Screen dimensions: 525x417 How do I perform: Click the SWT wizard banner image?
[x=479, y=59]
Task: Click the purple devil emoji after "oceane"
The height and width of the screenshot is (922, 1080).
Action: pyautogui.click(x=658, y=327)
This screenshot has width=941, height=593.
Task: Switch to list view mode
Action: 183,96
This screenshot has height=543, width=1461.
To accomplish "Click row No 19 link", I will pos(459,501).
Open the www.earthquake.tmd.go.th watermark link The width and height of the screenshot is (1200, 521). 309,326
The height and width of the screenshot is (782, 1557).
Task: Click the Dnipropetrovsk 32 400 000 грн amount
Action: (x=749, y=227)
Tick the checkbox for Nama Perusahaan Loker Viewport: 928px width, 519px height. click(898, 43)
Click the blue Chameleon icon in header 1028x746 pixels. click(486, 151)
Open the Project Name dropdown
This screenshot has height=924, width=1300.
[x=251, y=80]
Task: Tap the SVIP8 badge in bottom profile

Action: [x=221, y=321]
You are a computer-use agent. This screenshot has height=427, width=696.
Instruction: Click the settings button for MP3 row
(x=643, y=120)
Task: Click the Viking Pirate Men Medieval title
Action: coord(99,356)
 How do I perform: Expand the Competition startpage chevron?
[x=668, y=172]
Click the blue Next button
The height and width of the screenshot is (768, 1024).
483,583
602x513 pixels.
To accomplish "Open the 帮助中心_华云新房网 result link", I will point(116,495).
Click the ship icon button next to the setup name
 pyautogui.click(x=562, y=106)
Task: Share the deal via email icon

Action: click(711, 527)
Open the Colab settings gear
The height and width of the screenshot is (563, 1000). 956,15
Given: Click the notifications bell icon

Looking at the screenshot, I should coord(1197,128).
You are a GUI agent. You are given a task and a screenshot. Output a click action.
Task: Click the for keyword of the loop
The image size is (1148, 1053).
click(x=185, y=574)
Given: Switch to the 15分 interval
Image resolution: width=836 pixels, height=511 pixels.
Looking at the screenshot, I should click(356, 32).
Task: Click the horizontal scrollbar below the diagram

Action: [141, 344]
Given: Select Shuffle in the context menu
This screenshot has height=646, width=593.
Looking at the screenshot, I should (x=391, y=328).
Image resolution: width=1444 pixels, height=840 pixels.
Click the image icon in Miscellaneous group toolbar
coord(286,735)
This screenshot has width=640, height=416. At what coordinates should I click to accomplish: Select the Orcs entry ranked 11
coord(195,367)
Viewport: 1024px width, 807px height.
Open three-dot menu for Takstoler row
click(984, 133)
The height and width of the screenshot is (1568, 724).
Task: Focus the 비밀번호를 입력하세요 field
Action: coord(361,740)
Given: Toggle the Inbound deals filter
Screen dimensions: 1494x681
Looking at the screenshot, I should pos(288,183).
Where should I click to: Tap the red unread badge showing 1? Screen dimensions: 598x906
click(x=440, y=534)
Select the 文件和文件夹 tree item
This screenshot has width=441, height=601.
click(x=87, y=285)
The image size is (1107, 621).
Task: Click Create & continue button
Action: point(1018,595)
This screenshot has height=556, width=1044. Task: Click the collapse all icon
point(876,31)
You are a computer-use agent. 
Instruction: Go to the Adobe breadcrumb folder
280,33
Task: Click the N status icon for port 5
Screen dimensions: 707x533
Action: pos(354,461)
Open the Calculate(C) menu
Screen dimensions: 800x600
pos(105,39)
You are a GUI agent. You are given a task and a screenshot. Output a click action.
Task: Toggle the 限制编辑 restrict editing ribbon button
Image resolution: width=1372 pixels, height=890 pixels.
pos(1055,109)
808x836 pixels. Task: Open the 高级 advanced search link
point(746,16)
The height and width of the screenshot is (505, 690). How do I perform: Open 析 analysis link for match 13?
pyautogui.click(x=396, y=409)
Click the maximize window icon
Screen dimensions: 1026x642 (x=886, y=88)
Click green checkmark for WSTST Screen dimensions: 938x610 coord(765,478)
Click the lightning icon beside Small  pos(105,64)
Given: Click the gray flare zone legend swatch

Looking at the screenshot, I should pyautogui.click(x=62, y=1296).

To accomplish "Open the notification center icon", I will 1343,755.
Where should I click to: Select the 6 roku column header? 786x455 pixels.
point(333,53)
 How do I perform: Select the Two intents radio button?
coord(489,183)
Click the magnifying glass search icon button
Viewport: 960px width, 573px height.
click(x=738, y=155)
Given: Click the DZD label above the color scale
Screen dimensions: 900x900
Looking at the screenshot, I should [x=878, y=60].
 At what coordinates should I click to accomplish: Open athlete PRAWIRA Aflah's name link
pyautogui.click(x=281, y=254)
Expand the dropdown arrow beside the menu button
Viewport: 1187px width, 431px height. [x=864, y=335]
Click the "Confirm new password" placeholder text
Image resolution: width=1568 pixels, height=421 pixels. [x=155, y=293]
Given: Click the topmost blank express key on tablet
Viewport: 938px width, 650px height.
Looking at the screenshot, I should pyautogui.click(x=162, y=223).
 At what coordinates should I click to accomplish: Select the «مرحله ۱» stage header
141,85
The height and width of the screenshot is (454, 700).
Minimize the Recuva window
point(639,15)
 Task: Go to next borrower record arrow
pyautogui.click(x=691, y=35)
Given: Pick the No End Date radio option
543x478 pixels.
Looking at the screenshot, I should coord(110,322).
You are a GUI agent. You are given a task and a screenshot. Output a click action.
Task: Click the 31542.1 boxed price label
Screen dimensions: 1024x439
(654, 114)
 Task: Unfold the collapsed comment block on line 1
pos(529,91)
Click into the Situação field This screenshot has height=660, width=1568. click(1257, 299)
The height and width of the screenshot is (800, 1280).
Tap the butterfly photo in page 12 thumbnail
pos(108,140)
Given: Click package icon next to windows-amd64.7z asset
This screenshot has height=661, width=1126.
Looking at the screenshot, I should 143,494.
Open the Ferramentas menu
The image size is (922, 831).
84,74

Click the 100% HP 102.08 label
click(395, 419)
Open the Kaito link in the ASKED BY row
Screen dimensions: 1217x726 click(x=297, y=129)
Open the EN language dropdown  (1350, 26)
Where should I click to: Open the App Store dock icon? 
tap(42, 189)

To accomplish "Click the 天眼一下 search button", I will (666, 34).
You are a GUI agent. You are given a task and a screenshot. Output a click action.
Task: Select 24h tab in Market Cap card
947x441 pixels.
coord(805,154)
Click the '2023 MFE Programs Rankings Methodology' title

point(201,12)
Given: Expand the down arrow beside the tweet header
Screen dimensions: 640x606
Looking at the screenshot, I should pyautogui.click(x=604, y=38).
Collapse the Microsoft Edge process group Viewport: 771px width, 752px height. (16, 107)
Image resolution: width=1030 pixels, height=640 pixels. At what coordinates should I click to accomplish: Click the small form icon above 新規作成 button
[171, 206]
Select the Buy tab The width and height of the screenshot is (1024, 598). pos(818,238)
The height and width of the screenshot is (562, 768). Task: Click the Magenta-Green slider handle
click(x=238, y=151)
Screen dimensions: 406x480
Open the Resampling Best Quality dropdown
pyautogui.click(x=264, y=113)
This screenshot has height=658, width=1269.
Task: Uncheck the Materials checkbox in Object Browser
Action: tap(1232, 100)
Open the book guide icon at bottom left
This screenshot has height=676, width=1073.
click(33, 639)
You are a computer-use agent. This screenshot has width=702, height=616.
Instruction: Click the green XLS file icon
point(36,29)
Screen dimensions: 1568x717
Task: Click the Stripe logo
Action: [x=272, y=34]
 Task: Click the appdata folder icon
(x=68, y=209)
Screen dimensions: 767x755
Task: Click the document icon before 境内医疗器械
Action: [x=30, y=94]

# [WORK TO BE COMPLETED]
The required answer is the run of lines above, starting at the line with "Click the blue Chameleon" and ending at the line with "Viewport: 1024px width, 807px height.", reproduced exactly with both ends.

# [EXPECTED ANSWER]
Click the blue Chameleon icon in header 1028x746 pixels. click(486, 151)
Open the Project Name dropdown
This screenshot has height=924, width=1300.
[x=251, y=80]
Task: Tap the SVIP8 badge in bottom profile

Action: [x=221, y=321]
You are a computer-use agent. This screenshot has height=427, width=696.
Instruction: Click the settings button for MP3 row
(x=643, y=120)
Task: Click the Viking Pirate Men Medieval title
Action: coord(99,356)
 How do I perform: Expand the Competition startpage chevron?
[x=668, y=172]
Click the blue Next button
The height and width of the screenshot is (768, 1024).
483,583
602x513 pixels.
To accomplish "Open the 帮助中心_华云新房网 result link", I will point(116,495).
Click the ship icon button next to the setup name
 pyautogui.click(x=562, y=106)
Task: Share the deal via email icon

Action: click(711, 527)
Open the Colab settings gear
The height and width of the screenshot is (563, 1000). 956,15
Given: Click the notifications bell icon

Looking at the screenshot, I should coord(1197,128).
You are a GUI agent. You are given a task and a screenshot. Output a click action.
Task: Click the for keyword of the loop
The image size is (1148, 1053).
click(x=185, y=574)
Given: Switch to the 15分 interval
Image resolution: width=836 pixels, height=511 pixels.
Looking at the screenshot, I should click(356, 32).
Task: Click the horizontal scrollbar below the diagram

Action: [141, 344]
Given: Select Shuffle in the context menu
This screenshot has height=646, width=593.
Looking at the screenshot, I should (x=391, y=328).
Image resolution: width=1444 pixels, height=840 pixels.
Click the image icon in Miscellaneous group toolbar
coord(286,735)
This screenshot has width=640, height=416. At what coordinates should I click to accomplish: Select the Orcs entry ranked 11
coord(195,367)
Viewport: 1024px width, 807px height.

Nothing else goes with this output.